Il n’avait pas pensé à cela. Ca faisait un bon bout de temps qu’on le voyait partout et ses craintes s’étaient relâchées. C’est vrai qu’il avait agi bêtement. Il reprit le téléphone « veuillez me rappeler dans cinq minutes » dit-il avant de raccrocher sans écouter la réponse. Tempête continuait « j’admets que ça fait un moment maintenant et je pense sincèrement que si elle était sur Terre, elle se serait manifestée. Elle doit donc être assez loin pour ne pas avoir entendu parler de ta nouvelle popularité. »

Thibault la coupa. Elle ne comprenait rien. « Tu raisonnes comme une personne sensée, pas comme Ninhoursha. Elle est folle à lier et incapable de tenir une idée plus de cinq minutes. Si elle n’a pas oublié jusqu’à mon existence, elle s’en désintéresse sans doute comme d’une mouche qui l’aurait effleurée cinq ans auparavant. » Tempête n’y croyait pas.

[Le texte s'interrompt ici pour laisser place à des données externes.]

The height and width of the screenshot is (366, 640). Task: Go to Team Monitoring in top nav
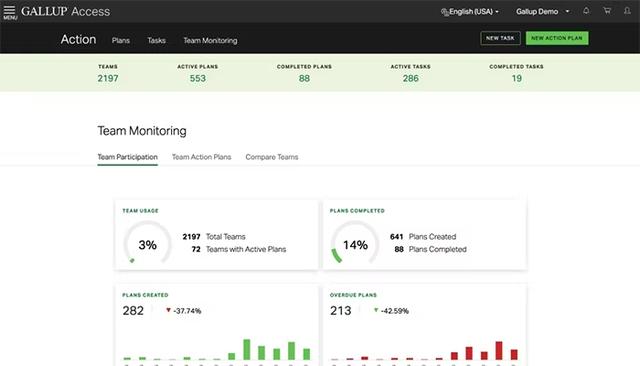(210, 40)
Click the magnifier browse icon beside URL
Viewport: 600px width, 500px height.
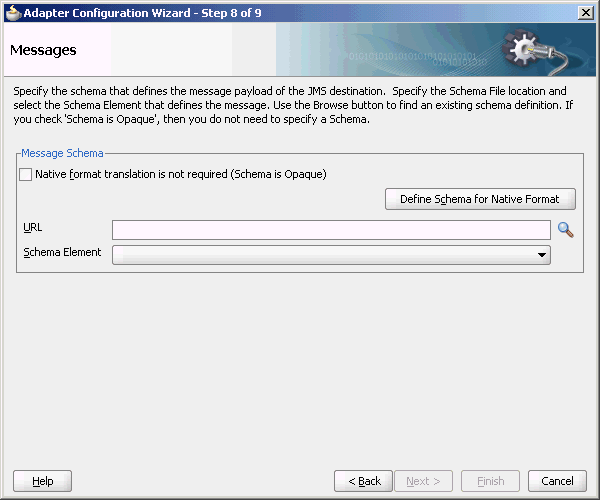pos(565,230)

Elle ne pouvait pas comprendre, elle n’avait pas vécu au coté de cette calamité totalement dénuée du moindre sens logique. Cependant, il devait admettre qu'elle n’avait pas tort, il ne fallait faire courir aucun risque à Revanche. Il se tourna vers le jeune garçon qui, quelques pas plus loin, regardait les décorations de noël des vitrines des magasins avec émerveillement. Son téléphone vibra à nouveau. « Allo » répondit-il sans même dissimuler son agacement.

La secrétaire recommença son baratin. « Bien sur que non ça ne l’intéresse pas » dit-il bien décidé à faire passer sa mauvaise humeur sur quelqu’un. Il se reprit et jetant un œil à Tempête. « Attendez, ce n’est pas si sûr, je lui demande.

Tempête, tu n’as jamais pensé à conquérir la Terre ? »

Bien sur qu’elle y avait pensé. Thibault expliqua que c’était une image, « quitte à être ici vous pourriez peut-être profité du chaos pour vous faire une petite place. »

Ca y est il avait attiré son attention. Comment foutre le bordel par Thibault Malta songea-t-il avant de reprendre son téléphone « patientez » dit-il avant de reprendre pour Tempête. « Voilà, je t’explique. Ici, c’est la merde puissance mille. Tout le monde est déstabilisé. La confédération, après avoir été vue comme l’attraction du millénaire, n’a pas profité de sa popularité en restant retranché dans leurs bases et puis, admettons le, ils n’ont rien d’impressionnant. Maintenant l’heure est à la méfiance. Il faut garder les contacts avec les autres mondes mais on s’en méfie. Petit à petit quelques magouilles sont mises aux jours. Je pourrais en révéler quelques unes supplémentaires, à voir si c’est opportun.

« Abrège » dit Tempête

« Voilà, imaginons qu’il y ait une grande réception avec tout le gratin. Pas le genre de petite sauterie mais le style officiel, peut-être même avec le président des Etats Unis voir quelques chefs d’état. Imaginons que tu y ailles dans une très jolie robe, combien de temps penses-tu avoir besoin pour que tout ce beau monde tombe sous ton charme ? Et quand je dis charme, je pense aux deux sens du terme évidemment. »

Tempête réfléchissait, il avait réussi à flatter son ego. Elle souriait ayant tout à fait perdue de vue leur dispute.

« Au moins plusieurs secondes » finit-elle par dire comme si cette déduction était le résultat d’un puissant calcul mathématique. Thibault reprit son appel. « Je viendrais en compagnie de l’Adarii Maniya représentante des territoires de Plume…

Non, je ne suis pas chez moi et je n’ai pas reçu l’invitation mais j’ai pris note, alors faite de même ». La secrétaire lui posa une multitude de questions qui lui fit regretter d’avoir accepté. Il se tourna vers Tempête « Elle demande si Adarii, c’est un titre ? »

- Non » dit-elle avec empressement. De toute façon, les Adarii ne savaient même pas ce qu’était un titre sur Terre.

« Je dis oui » dit Thibault, « ça fait bien ».

Les questions à la con « non, je ne peux pas vous dire comment s’écrit Maniya vu que ça ne s’écrit pas. Oui c’est ça, faites comme vous le sentez. Si elle a un prénom ? Oui, Tempête. Il se reprit. A force de passer d’une langue à l’autre il commençait à s’embrouiller. « Storm » dit-il traduisant son nom en anglais.

« Oui, pareil que la Tempête.

- Ma belle » dit-il en lui tendant son bras, « il ne nous reste plus qu’à te trouver une tenue qui mette en avant cette parfaite silhouette ». Il attrapa la main de son fils de l’autre main. Une vraie petite famille pensa-t-il. Restait à savoir ce qu’il ferait de cette soirée.